Thank you for doing the best you can for the students in your care. Even when it doesn't feel like enough (spoiler alert, it will never feel like it's enough), you are making a positive difference in the lives of young people. Don't forget that.
Thank you for being a light in the darkness, especially in these times in which the darkness seems to be growing more oppressive than ever. Even though you have your own feelings of discouragement, pain, and trauma, you serve as a beacon of hope for your students and you encourage them to do so for others, without even realizing it.
Thank you for dedicating your lives to service. You encourage young people to make music, to make art, to work together to create something bigger than themselves, something beautiful. The opposite of destruction is creation. We can teach our young ones to create or we can teach them to destroy. Thank you for choosing the former.
I am glad we have this holiday. Yes, it is a problematic one...born as it is out of a genocide of Native peoples that we have conveniently been whitewashing for several hundred years now. I don't have a lot of answers for that complexity aside from the fact that I plan to tell my own children the historical truth and real context someday. I do however like that we are encouraged, if ever so briefly, to reflect on what we're thankful for. We live in a very aspirational culture: we are socialized to seek out more, to advance, to accumulate wealth and prestige.
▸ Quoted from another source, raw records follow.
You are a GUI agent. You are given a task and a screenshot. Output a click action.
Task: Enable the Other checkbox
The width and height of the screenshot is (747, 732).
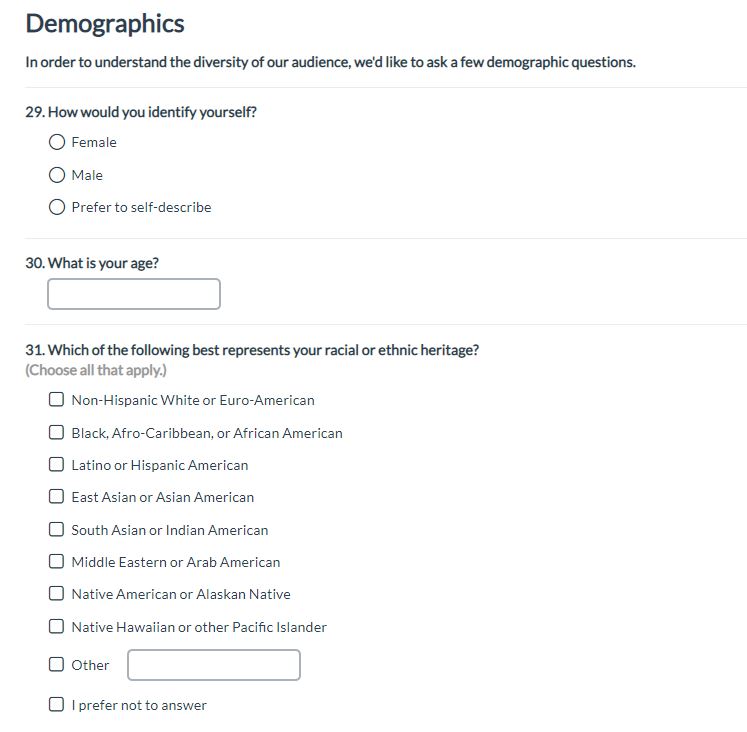coord(57,665)
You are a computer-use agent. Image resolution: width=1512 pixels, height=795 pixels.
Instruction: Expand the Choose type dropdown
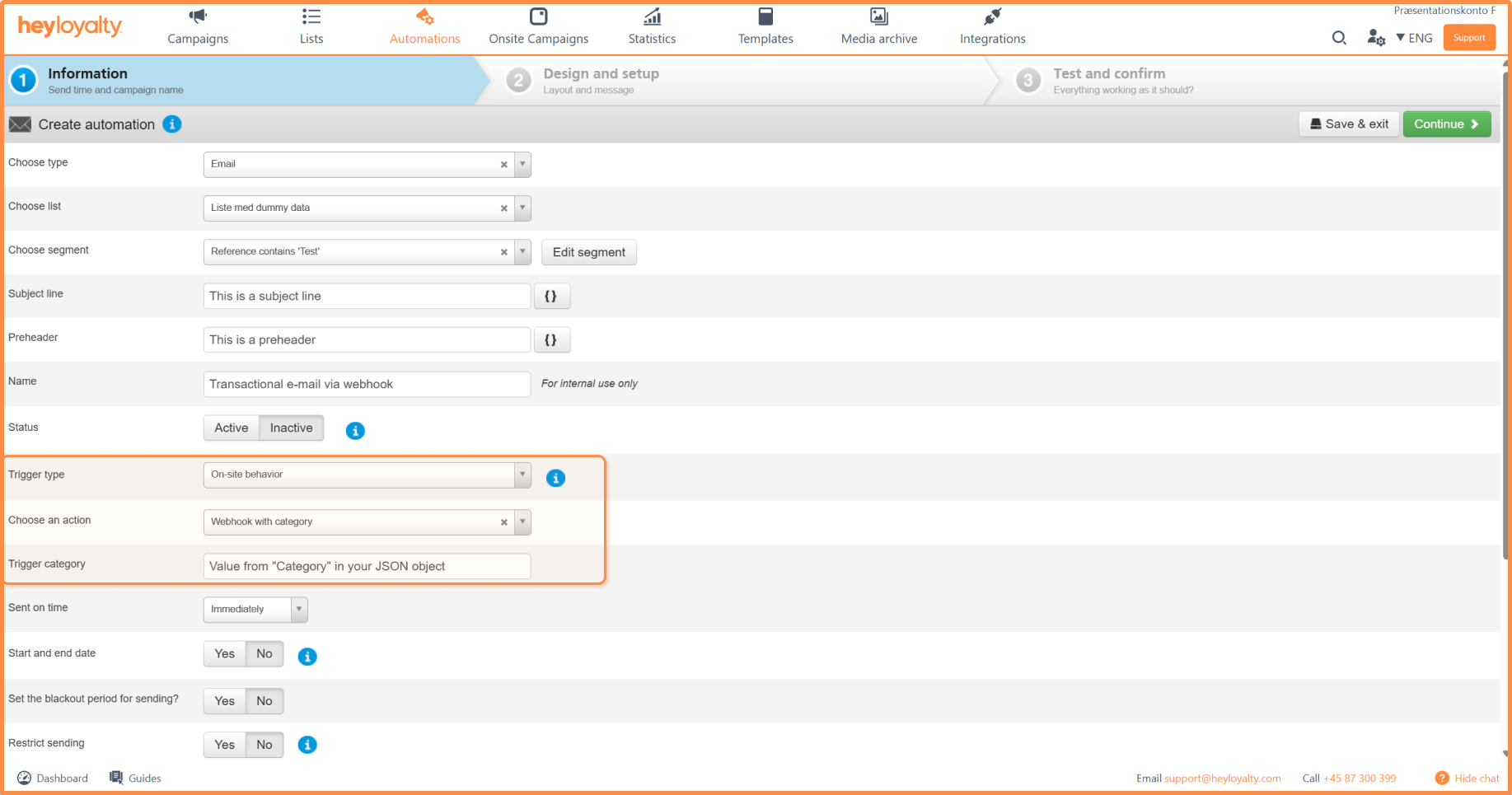pyautogui.click(x=522, y=165)
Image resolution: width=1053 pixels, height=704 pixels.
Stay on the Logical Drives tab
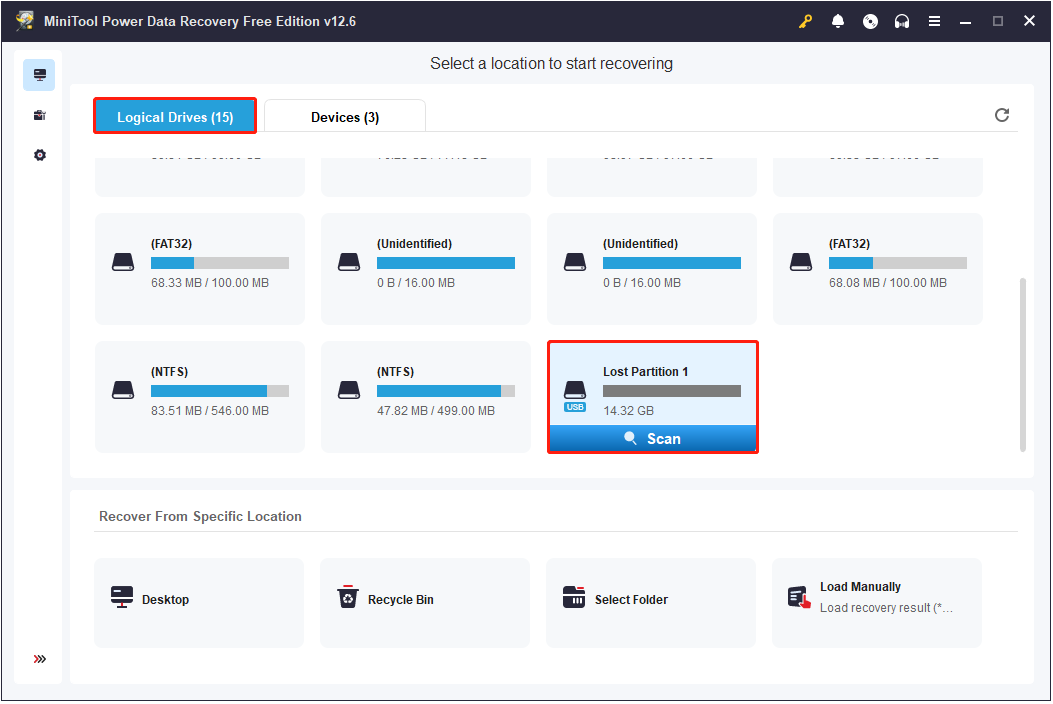click(174, 116)
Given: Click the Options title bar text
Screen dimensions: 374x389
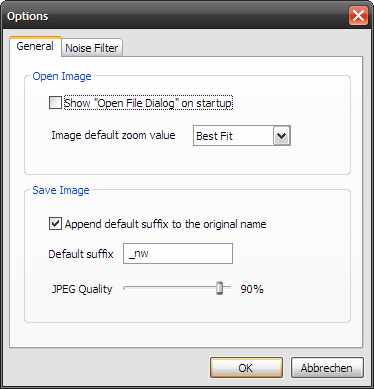Looking at the screenshot, I should 28,16.
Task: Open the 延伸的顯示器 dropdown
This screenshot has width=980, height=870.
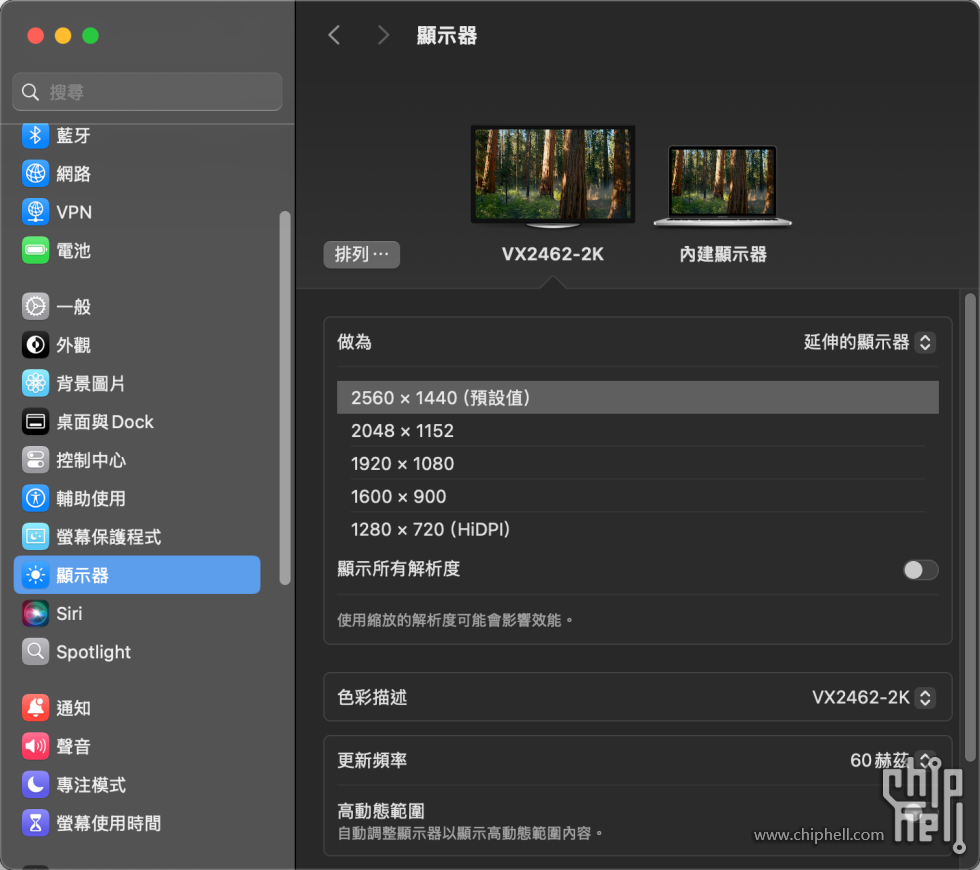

I don't necessarily think our aspirational culture is all bad: I have always been a very ambitious person and I probably always will be. The danger of all this, of course, is when we start feeling like we never have enough, and that we are not enough. That's when taking stock and reflecting and being grateful can help move us back from the ledge.
First and foremost, I am grateful for my wife. She amazes and surprises me more each day. She makes we want to be a better human being and she is unbelievably patient with me when I fail in my efforts to be so. We have been through so much together, happy memories and challenging hardships, and through all of it we have started to forge a connection so much deeper than I could have possibly envisioned when we first got married. It has been a true joy over the past year seeing her discover and re-discover things that make her happy and fulfilled and watching her become the person she wants to be. She is my best friend and I am so deeply in love with her, and I am grateful not only for her but also for her happiness.
I am grateful for all of my family, my own family and my wife's family who have taken me in and made me feel welcome. We never see them as often as we would like, but my wife and I love all of our family so much and are grateful for all their support and patience while she's been finishing school. There is no possibly way we would have made it as far as we have in life without them, and I remember the many lessons I have learned from them over the years as I continue on in my journey.
I have so many friends and colleagues, some of whom I interact with on a daily basis and some of whom I haven't seen in years. All of you have given so much to my life and I am grateful for our shared experiences and for what we were to each other in a particular time in our lives or what we are to each other presently. Thank you for your friendship.
I am thankful for my students. They work hard together to create beautiful things. They are willing to be vulnerable at an age when being vulnerable is really, really hard. They try to overcome struggles, treat each other with kindness and live lives of joy and love...and when they fail to achieve these things, they pick themselves up and try again.
I am thankful that I get to be a choir teacher. Not everyone on this earth gets to have their job also be the thing they love to do with a deep passion, and I never take that for granted. It is an incredibly challenging and stressful job at times but I wouldn't give it up to do anything else. I get to teach in a community that supports this notion of kids coming together to create beautiful things.
And hey, I am thankful for you. Thanks for reading, have a wonderful holiday!